- Teaser poster
- Directed by: Robert Eggers
- Written by: Robert Eggers; Sjón;
- Produced by: Tim Bevan; Eric Fellner; Robert Eggers; Sjón;
- Starring: Aaron Taylor-Johnson; Willem Dafoe; Lily-Rose Depp;
- Cinematography: Jarin Blaschke
- Edited by: Louise Ford
- Music by: Robin Carolan
- Production companies: Focus Features; Working Title Films; Maiden Voyage Pictures;
- Distributed by: Focus Features (United States); Universal Pictures (International);
- Release dates: December 25, 2026 (United States); January 1, 2027 (United Kingdom);
- Countries: United Kingdom; United States;
- Language: Middle English

= Werwulf =

Upcoming film by Robert Eggers

Werwulf is an upcoming period gothic folk horror film directed by Robert Eggers, who co-wrote the script with Sjón.

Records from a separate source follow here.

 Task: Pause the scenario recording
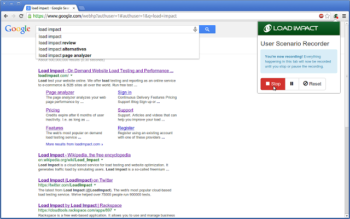291,84
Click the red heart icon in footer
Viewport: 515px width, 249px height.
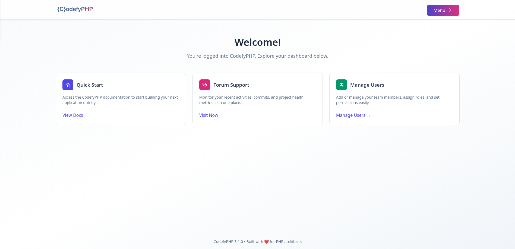coord(266,242)
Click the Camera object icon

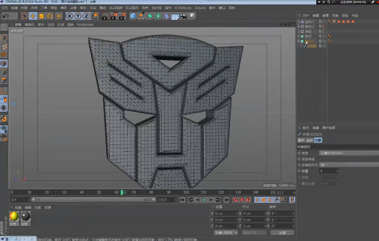(x=183, y=16)
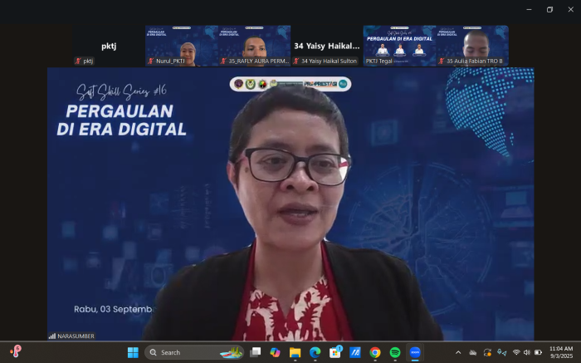Launch Google Chrome from the taskbar
This screenshot has height=363, width=581.
(375, 352)
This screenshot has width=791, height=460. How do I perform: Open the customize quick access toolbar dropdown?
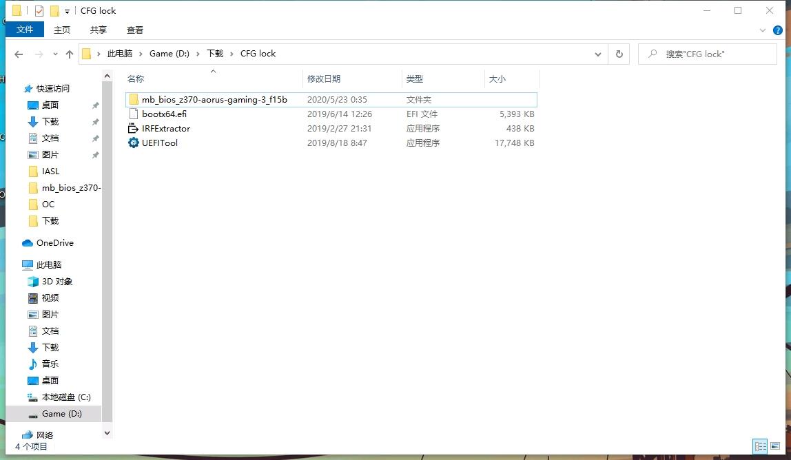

The film stars Aaron Taylor-Johnson, Willem Dafoe, and Lily-Rose Depp. Set in 13th-century England and entirely spoken in Middle English, the film follows a town that is haunted by a beast that threatens the safety of a man and his family.

Following the critical and commercial success of Eggers' Nosferatu (2024), Focus Features announced Eggers' next film set for a December 2026 release. Casting was announced in July, with Taylor-Johnson, Dafoe, Depp, and Ineson returning to collaborate with Eggers. Principal photography began in September 2025, and lasted until January 2026, taking place at Sky Studios Elstree and across several locations in England and Wales.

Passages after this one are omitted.